(Bonn, 20.10.2005) Nach dem Scheitern der Sitzung des Allgemeinen Rates im Juli ist am Abend des 19.10. auch die Oktober-Sitzung ohne Ergebnis zu Ende gegangen.
Damit haben die Vorbereitungen für die WTO-Ministerkonferenz, die vom 13.-18. Dezember 2005 in Hongkong stattfinden wird, einen schweren Schlag erlitten. Der weitere Prozess wird nun vermutlich so aussehen, dass man bis Mitte November eine Einigung darüber sucht, was auf der Hongkong-Konferenz überhaupt noch erreicht werden kann.

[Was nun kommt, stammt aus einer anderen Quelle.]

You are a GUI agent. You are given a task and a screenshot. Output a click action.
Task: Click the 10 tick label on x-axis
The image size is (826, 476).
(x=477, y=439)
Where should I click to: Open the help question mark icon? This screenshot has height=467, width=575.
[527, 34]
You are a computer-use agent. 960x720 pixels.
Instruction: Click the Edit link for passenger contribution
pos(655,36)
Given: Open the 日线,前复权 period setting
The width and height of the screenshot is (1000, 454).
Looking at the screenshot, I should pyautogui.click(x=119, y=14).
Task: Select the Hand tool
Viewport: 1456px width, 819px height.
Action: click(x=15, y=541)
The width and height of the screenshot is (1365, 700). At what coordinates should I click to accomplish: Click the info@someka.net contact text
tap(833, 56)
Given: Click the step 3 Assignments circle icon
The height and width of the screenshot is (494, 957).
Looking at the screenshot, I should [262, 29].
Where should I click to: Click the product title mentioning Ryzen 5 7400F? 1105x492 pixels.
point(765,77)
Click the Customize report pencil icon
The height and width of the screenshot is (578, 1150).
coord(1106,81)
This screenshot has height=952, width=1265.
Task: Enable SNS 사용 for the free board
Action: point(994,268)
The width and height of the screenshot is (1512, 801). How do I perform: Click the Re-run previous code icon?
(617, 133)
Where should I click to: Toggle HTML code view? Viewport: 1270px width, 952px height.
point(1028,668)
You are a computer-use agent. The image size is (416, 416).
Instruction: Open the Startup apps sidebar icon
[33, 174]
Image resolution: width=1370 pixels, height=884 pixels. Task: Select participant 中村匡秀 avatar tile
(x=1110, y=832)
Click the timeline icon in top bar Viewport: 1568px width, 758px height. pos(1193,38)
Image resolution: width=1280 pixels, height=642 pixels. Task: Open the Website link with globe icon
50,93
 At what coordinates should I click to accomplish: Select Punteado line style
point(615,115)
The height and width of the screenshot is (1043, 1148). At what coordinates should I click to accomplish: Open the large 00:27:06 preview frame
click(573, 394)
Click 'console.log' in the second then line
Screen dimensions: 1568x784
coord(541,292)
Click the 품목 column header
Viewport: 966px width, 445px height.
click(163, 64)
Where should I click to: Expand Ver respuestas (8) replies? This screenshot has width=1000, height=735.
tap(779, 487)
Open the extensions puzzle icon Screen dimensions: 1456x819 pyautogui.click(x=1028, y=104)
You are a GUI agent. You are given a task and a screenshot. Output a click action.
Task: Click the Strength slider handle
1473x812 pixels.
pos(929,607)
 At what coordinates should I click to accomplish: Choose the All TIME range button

Dazu Michael Frein vom EED: "Für die Entwicklungsländer ist dies eine gute Nachricht. Auch wenn die alten, für sie nachteiligen Handelsregeln nun vermutlich noch länger gelten werden, war für die meisten Länder des Südens in den laufenden Verhandlungen kein Blumentopf zu gewinnen." Insbesondere hätten Entwicklungsländer ihre Märkte für Industriegüter und Dienstleistungen aus Industrieländern weiter öffnen müssen, ohne dass die allermeisten von ihnen in diesen Bereichen selbst Exportchancen hätten, so Frein.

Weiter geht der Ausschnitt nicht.